Oosthoek encyclopedie

Oosthoek's Uitgevers Mij. N.V (1916-1925)

Gepubliceerd op 03-01-2019

Haehnel

betekenis & definitie

Haehnel - (Ernst Julius), geb. 1811 te Dresden, aldaar gestorven 1891. Duitsch beeldhouwer, die zich voornamelijk toelegde op de architectonische sculptuur, waartoe hij te München en later te Rome studeerde. In München onderging hij sterk den invloed van Genelli*. Sedert 1838 werden hem opdrachten gegeven, allereerst voor het theater te Dresden.

Na den brand werden de figuren van Aristophanes, Sophocles, Shakespeare en Molière weer voor het nieuwe gebouw gebruikt; van het Bacchusfries is alleen een gipsafgietsel over.
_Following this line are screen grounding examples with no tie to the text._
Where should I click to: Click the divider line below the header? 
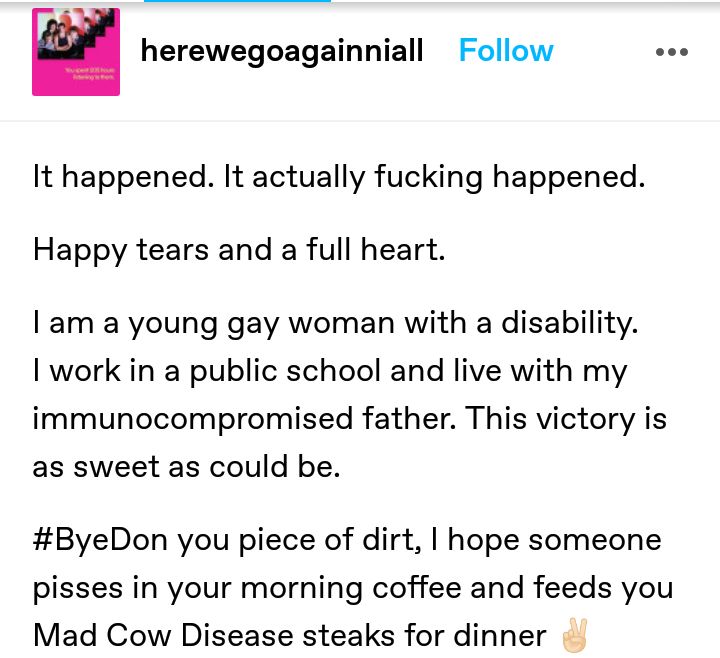(x=360, y=121)
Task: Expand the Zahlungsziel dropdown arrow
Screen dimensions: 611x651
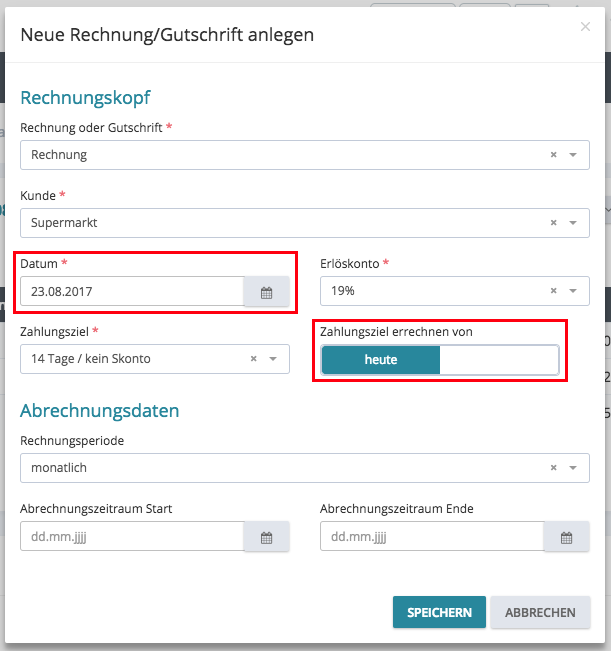Action: click(273, 359)
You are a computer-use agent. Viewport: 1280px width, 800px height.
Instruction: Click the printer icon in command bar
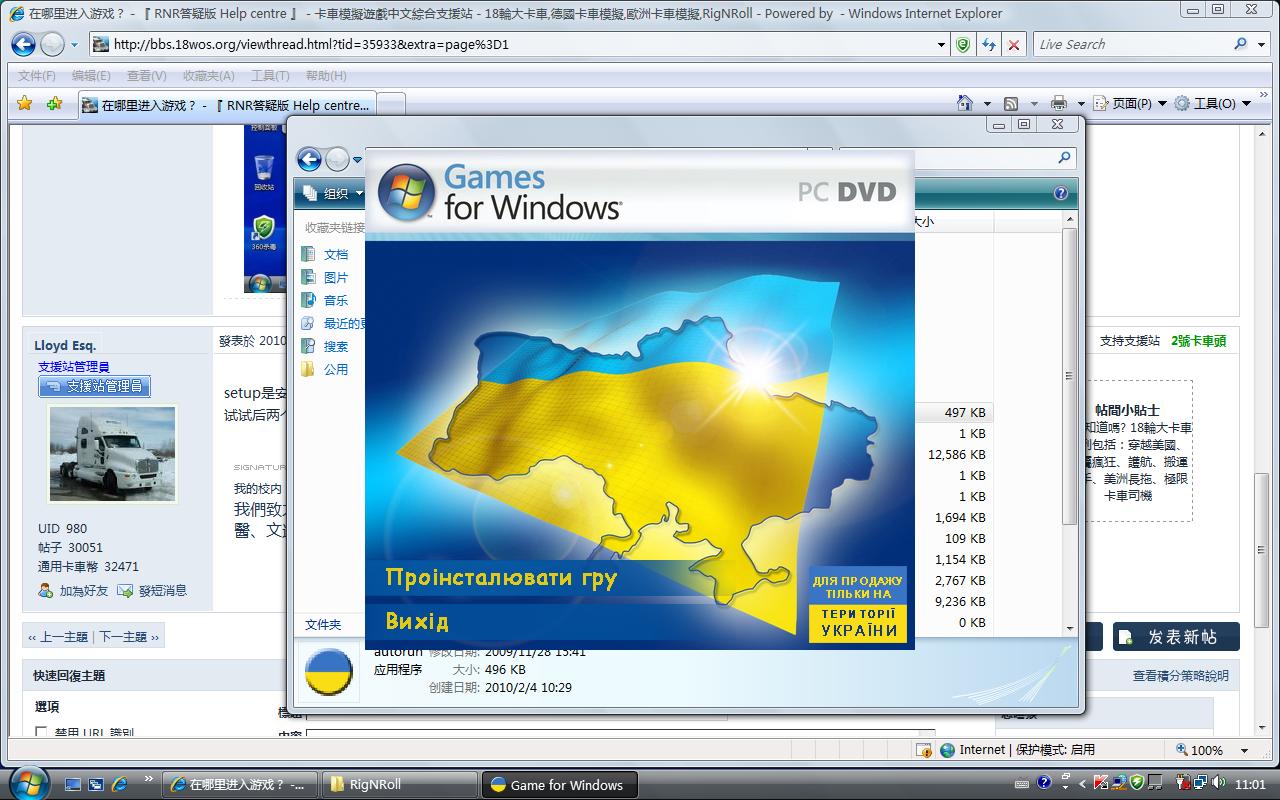1060,103
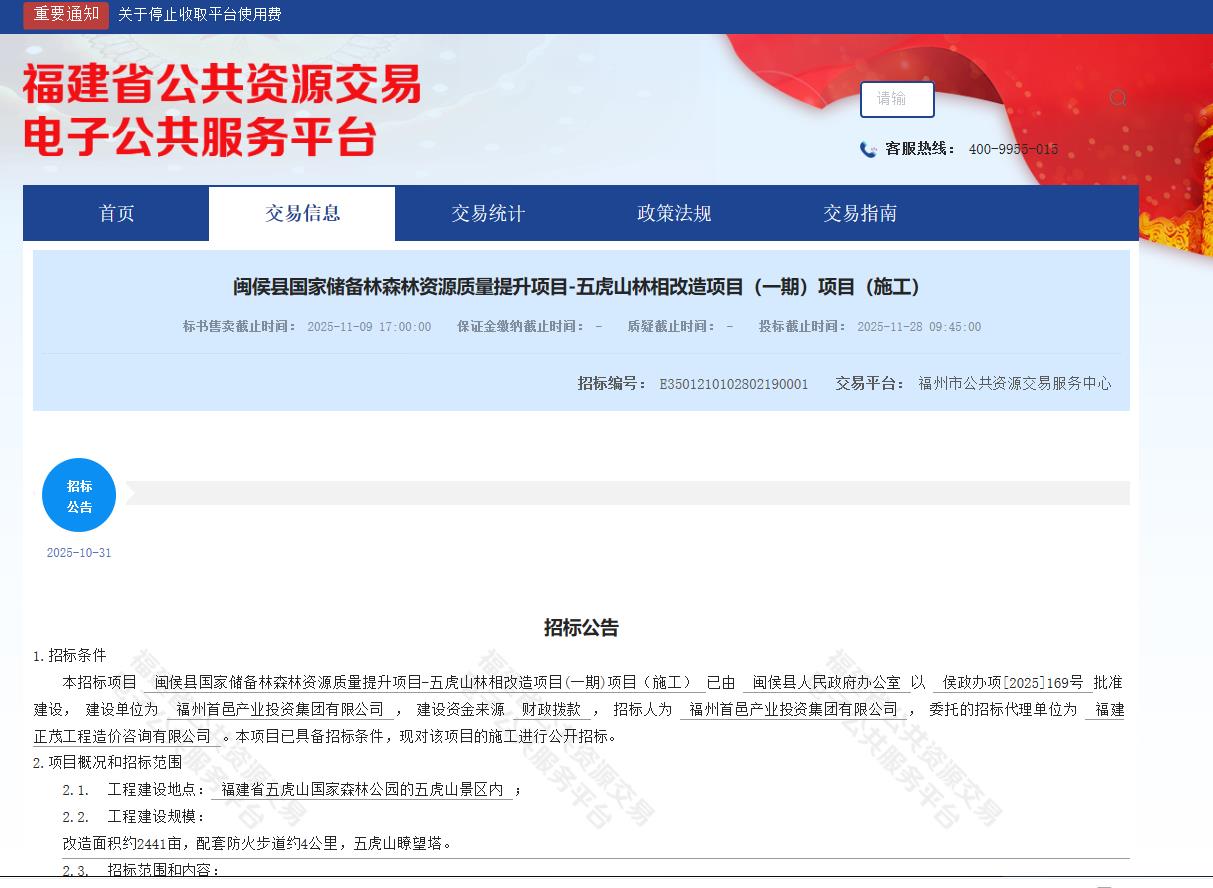The image size is (1213, 888).
Task: Click the magnifier search icon
Action: click(1117, 98)
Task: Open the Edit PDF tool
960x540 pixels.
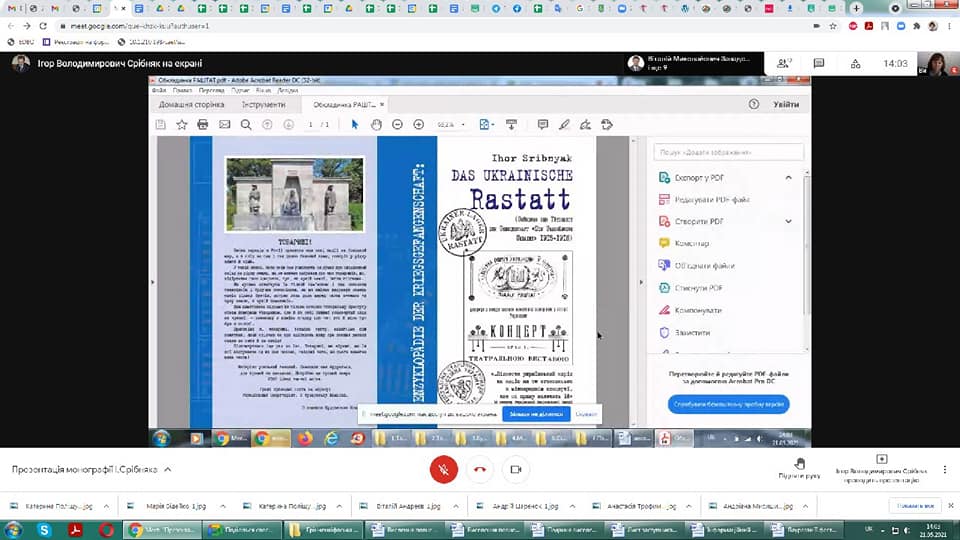Action: 712,200
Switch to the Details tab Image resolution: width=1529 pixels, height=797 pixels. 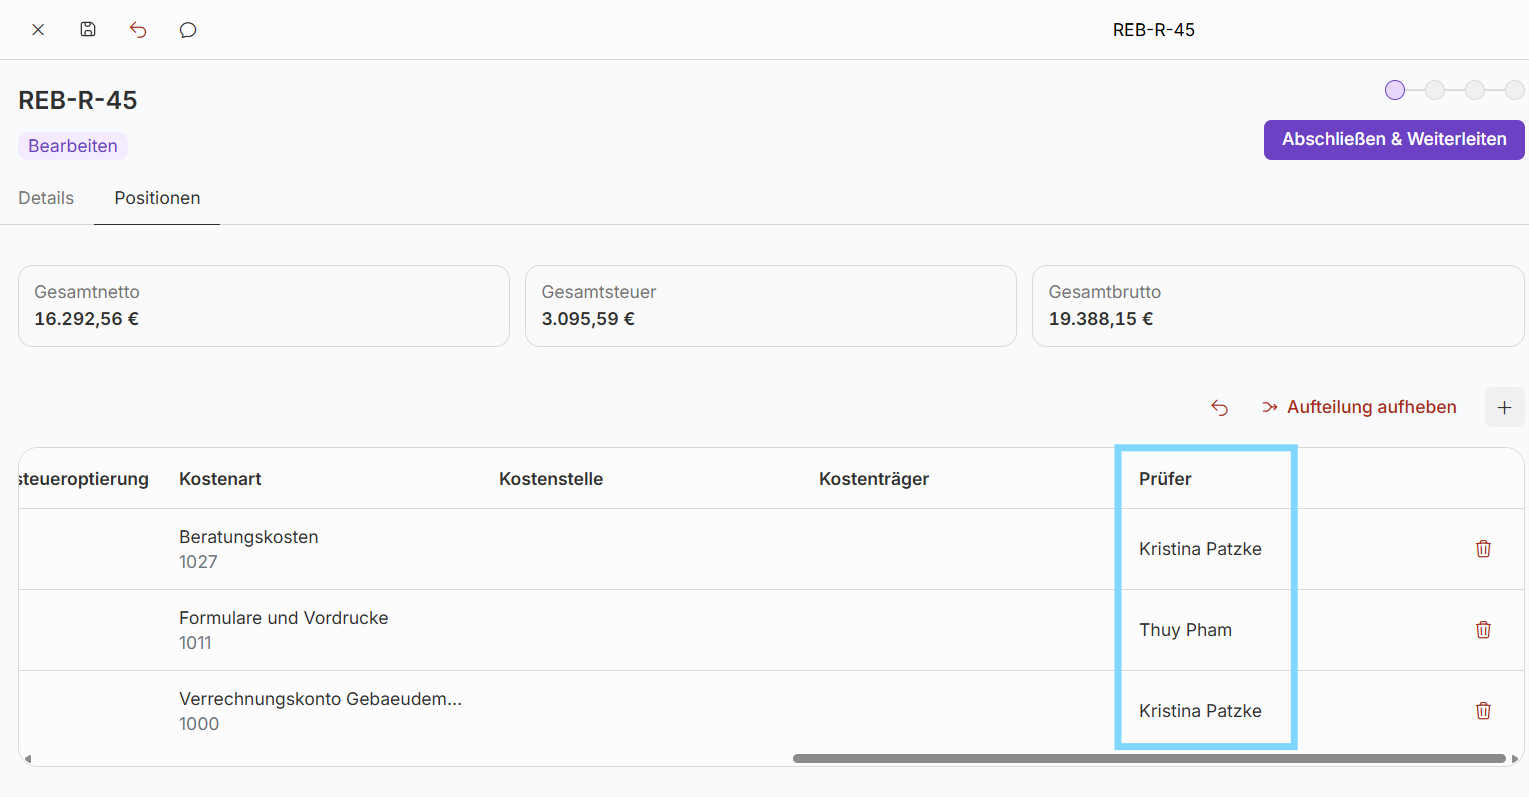pyautogui.click(x=46, y=198)
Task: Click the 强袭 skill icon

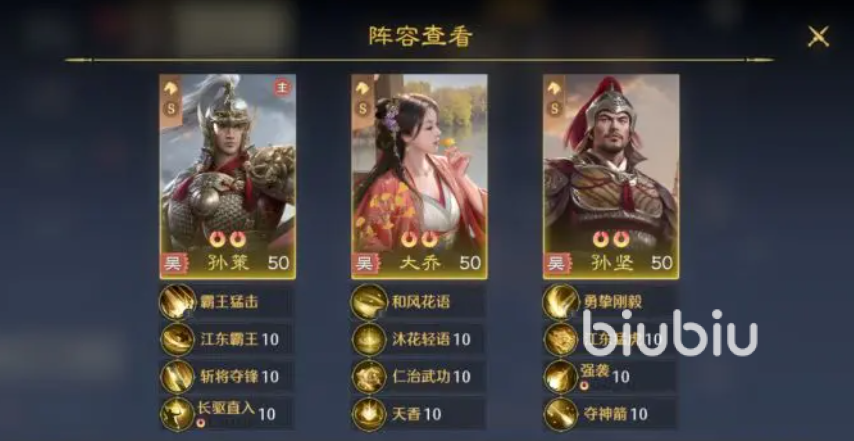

Zijn hooge kunstopvatting kwam uit in het Beethovendenkmal te Bonn (1845 in brons gegoten door Burgschmiet), in een ruiterstandbeeld van Karei IV te Praag 1846; latere voortreffelijke werken zijn het standbeeld van koning Fred. Aug. II te Dresden, (1867), het ruiterstandbeeld van Fürstenberg te Weenen, het standbeeld van Körner te Dresden (1871). Voor het museum te Dresden en de opera te Weenen maakte hij vele reliefs en figuren. Hij was professor in de beeldhouwkunst aan de Academie te Dresden. Litt. en afb.: Grosse, E. J. Hahnels litterarische Reliquien (Berlin 1893) en 160 photographische afbeeldingen van zijn werken in 1882—-1887 te Dresden uitgegeven.